__Task directions__: All lines from the first one in the listing below to the one holding "Image resolution: width=1568 pixels, height=773", inclusive, are to be copied exactly.

__Provided records__:
- - - - -
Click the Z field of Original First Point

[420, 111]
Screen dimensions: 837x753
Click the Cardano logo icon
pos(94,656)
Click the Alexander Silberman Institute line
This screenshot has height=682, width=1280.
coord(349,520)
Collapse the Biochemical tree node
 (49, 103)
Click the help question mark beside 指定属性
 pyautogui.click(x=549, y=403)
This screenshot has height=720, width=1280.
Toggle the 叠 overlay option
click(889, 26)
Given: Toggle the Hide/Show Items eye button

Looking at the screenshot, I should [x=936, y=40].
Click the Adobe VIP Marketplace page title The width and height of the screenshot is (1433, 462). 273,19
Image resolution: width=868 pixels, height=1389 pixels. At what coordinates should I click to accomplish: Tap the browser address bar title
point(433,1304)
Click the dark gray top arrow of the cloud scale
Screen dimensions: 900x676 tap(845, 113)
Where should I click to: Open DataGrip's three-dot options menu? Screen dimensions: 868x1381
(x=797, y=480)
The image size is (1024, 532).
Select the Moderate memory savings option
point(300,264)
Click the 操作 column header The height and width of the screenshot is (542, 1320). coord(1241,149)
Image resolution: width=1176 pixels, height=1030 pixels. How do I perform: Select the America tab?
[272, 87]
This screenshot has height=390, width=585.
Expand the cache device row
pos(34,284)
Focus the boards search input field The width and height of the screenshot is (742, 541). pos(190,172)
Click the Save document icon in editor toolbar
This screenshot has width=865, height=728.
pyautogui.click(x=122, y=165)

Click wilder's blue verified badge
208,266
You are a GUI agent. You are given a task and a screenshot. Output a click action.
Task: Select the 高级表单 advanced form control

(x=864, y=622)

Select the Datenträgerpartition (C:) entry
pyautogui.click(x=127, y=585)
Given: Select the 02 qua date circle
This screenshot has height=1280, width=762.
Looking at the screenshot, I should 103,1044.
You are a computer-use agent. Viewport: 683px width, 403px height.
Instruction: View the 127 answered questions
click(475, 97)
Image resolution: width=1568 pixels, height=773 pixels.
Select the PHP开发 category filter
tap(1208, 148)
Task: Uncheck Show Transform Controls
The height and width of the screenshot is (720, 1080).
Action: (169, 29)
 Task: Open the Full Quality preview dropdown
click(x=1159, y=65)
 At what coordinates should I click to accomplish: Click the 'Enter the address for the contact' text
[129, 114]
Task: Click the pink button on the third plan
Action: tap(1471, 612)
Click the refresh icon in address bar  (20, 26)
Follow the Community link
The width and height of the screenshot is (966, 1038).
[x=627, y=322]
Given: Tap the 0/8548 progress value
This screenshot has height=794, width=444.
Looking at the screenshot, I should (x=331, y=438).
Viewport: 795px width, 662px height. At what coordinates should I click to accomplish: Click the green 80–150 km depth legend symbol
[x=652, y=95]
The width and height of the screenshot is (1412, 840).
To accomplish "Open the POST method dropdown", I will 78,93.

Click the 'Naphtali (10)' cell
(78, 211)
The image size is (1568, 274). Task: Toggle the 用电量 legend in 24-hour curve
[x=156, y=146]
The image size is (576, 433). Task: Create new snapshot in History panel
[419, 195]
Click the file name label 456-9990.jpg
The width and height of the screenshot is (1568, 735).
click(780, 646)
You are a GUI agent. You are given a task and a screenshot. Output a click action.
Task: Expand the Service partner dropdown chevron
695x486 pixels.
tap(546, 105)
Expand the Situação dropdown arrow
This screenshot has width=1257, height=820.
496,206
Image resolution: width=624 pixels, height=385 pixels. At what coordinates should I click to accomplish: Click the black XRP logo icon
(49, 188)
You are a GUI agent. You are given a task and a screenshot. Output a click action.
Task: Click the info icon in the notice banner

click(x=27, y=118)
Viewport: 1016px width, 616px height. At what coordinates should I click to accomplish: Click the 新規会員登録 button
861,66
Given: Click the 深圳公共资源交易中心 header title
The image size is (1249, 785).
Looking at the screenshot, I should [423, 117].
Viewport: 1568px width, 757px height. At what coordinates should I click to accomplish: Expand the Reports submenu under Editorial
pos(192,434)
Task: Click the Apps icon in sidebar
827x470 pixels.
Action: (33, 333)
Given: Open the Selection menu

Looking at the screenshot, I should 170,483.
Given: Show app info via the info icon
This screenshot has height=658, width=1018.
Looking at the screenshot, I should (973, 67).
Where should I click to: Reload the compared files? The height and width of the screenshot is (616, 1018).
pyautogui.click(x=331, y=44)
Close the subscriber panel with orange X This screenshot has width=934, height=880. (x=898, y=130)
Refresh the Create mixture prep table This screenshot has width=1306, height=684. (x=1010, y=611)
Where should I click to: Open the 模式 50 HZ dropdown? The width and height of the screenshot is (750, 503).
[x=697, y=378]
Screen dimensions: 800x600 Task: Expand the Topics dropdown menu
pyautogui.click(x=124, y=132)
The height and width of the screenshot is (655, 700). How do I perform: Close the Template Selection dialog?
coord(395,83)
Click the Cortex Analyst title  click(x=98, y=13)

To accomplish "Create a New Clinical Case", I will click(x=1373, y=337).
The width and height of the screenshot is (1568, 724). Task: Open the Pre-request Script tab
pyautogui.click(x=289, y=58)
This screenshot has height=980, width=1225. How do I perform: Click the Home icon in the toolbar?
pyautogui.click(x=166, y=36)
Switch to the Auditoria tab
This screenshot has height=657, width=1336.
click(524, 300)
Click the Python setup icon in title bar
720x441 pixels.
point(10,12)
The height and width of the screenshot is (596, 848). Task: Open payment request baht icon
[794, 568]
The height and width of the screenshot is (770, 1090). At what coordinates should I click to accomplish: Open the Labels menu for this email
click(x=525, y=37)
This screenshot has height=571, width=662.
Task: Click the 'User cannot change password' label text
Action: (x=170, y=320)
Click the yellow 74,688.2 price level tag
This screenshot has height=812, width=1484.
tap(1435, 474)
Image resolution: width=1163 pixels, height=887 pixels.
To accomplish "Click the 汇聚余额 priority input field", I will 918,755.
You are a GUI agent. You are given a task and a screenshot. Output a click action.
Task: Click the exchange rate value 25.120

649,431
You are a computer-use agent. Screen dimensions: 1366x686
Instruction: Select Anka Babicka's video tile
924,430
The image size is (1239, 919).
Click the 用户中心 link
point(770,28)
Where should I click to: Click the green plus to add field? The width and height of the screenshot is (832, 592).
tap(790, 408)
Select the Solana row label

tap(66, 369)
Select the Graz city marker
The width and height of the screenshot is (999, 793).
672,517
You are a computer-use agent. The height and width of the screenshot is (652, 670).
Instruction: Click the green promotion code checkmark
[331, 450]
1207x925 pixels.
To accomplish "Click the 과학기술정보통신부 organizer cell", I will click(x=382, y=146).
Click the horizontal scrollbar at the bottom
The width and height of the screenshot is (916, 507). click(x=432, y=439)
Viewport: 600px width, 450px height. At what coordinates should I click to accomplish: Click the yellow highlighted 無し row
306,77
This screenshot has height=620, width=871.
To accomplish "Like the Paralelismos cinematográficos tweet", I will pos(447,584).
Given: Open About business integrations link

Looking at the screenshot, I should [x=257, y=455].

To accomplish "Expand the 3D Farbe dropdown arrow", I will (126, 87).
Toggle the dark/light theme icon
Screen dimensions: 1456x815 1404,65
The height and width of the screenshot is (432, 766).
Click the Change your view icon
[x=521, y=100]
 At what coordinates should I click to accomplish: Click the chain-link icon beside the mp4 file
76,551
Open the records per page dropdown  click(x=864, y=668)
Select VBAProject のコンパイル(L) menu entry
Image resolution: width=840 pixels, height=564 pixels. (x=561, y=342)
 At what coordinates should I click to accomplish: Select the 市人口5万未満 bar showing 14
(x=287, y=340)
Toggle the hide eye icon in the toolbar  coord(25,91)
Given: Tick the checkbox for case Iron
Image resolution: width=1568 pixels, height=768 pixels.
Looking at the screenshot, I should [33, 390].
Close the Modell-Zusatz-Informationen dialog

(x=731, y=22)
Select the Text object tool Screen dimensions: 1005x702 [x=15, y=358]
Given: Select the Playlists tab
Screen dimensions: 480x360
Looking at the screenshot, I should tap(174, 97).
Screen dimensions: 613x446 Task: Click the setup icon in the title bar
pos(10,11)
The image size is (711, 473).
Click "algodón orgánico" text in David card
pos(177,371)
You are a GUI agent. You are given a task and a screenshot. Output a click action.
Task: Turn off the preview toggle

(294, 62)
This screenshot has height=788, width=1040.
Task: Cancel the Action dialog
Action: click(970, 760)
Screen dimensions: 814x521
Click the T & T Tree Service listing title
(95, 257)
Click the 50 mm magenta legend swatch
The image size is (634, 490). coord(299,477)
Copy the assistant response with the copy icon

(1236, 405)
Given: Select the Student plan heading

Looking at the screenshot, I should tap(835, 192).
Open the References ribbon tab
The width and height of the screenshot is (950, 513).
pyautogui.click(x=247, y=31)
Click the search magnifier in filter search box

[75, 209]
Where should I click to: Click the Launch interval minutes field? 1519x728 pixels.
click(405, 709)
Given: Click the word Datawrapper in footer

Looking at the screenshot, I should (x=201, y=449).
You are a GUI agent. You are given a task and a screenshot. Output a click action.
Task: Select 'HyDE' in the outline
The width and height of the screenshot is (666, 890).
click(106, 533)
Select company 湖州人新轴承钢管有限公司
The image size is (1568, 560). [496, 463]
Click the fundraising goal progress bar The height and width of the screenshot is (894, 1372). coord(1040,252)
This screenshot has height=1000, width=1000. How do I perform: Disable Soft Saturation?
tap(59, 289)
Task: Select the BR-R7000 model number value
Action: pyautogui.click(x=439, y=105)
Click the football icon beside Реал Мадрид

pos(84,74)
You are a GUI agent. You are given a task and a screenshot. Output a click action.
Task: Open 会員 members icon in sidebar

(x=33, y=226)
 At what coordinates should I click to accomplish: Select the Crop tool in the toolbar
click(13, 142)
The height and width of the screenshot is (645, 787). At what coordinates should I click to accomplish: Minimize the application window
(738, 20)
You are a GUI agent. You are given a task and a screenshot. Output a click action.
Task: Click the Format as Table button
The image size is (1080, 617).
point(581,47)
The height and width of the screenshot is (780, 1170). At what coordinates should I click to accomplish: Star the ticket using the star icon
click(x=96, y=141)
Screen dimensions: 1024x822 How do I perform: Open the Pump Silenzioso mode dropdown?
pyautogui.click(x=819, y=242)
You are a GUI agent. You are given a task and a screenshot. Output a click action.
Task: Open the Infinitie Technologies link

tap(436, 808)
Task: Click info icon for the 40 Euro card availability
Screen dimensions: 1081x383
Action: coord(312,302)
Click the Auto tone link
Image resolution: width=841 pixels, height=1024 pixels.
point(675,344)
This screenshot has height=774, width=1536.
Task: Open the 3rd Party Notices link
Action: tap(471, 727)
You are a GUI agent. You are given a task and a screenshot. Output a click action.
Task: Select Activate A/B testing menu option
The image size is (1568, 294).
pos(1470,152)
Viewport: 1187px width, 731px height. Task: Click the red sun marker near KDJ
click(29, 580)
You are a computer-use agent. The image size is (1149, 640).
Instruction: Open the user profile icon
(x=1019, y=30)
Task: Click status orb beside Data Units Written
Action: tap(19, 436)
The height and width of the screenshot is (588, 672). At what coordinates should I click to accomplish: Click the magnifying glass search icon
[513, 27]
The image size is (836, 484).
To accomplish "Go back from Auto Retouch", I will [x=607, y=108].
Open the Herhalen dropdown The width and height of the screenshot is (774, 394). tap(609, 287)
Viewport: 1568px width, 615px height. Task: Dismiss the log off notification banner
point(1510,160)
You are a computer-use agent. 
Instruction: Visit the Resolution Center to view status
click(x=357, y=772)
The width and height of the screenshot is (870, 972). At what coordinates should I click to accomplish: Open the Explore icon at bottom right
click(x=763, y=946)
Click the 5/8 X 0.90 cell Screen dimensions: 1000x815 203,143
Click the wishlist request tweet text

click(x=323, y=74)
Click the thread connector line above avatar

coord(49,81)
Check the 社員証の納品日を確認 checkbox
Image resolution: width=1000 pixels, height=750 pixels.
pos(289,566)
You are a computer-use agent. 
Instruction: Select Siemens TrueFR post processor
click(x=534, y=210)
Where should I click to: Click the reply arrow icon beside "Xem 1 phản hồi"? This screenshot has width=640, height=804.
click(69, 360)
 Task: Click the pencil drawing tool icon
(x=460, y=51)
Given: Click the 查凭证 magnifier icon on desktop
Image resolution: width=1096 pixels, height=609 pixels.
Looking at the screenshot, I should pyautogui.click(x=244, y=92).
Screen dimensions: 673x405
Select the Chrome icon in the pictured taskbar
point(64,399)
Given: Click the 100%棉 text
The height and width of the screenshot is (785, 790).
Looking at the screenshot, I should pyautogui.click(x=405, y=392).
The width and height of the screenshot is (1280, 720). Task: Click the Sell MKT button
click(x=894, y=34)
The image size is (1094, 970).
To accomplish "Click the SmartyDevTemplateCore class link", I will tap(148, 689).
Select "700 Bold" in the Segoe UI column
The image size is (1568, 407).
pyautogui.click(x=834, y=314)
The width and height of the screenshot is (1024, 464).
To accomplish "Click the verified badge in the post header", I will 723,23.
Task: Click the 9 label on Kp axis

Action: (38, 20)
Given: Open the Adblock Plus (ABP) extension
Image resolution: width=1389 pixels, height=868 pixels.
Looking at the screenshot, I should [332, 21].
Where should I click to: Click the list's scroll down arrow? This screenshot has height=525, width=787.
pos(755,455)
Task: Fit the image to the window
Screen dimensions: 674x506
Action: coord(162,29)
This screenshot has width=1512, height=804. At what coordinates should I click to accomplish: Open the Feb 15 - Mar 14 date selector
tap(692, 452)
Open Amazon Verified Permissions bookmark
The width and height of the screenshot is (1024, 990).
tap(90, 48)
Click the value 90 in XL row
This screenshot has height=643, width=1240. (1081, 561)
- - - - -
__Exercise response__:
Click the Z field of Original First Point

[420, 111]
Screen dimensions: 837x753
Click the Cardano logo icon
pos(94,656)
Click the Alexander Silberman Institute line
This screenshot has height=682, width=1280.
coord(349,520)
Collapse the Biochemical tree node
 (49, 103)
Click the help question mark beside 指定属性
 pyautogui.click(x=549, y=403)
This screenshot has height=720, width=1280.
Toggle the 叠 overlay option
click(889, 26)
Given: Toggle the Hide/Show Items eye button

Looking at the screenshot, I should [x=936, y=40].
Click the Adobe VIP Marketplace page title The width and height of the screenshot is (1433, 462). 273,19
Image resolution: width=868 pixels, height=1389 pixels. At what coordinates should I click to accomplish: Tap the browser address bar title
point(433,1304)
Click the dark gray top arrow of the cloud scale
Screen dimensions: 900x676 tap(845, 113)
Where should I click to: Open DataGrip's three-dot options menu? Screen dimensions: 868x1381
(x=797, y=480)
The image size is (1024, 532).
Select the Moderate memory savings option
point(300,264)
Click the 操作 column header The height and width of the screenshot is (542, 1320). coord(1241,149)
Image resolution: width=1176 pixels, height=1030 pixels. How do I perform: Select the America tab?
[272, 87]
This screenshot has height=390, width=585.
Expand the cache device row
pos(34,284)
Focus the boards search input field The width and height of the screenshot is (742, 541). pos(190,172)
Click the Save document icon in editor toolbar
This screenshot has width=865, height=728.
pyautogui.click(x=122, y=165)

Click wilder's blue verified badge
208,266
You are a GUI agent. You are given a task and a screenshot. Output a click action.
Task: Select the 高级表单 advanced form control

(x=864, y=622)

Select the Datenträgerpartition (C:) entry
pyautogui.click(x=127, y=585)
Given: Select the 02 qua date circle
This screenshot has height=1280, width=762.
Looking at the screenshot, I should 103,1044.
You are a computer-use agent. Viewport: 683px width, 403px height.
Instruction: View the 127 answered questions
click(475, 97)
Image resolution: width=1568 pixels, height=773 pixels.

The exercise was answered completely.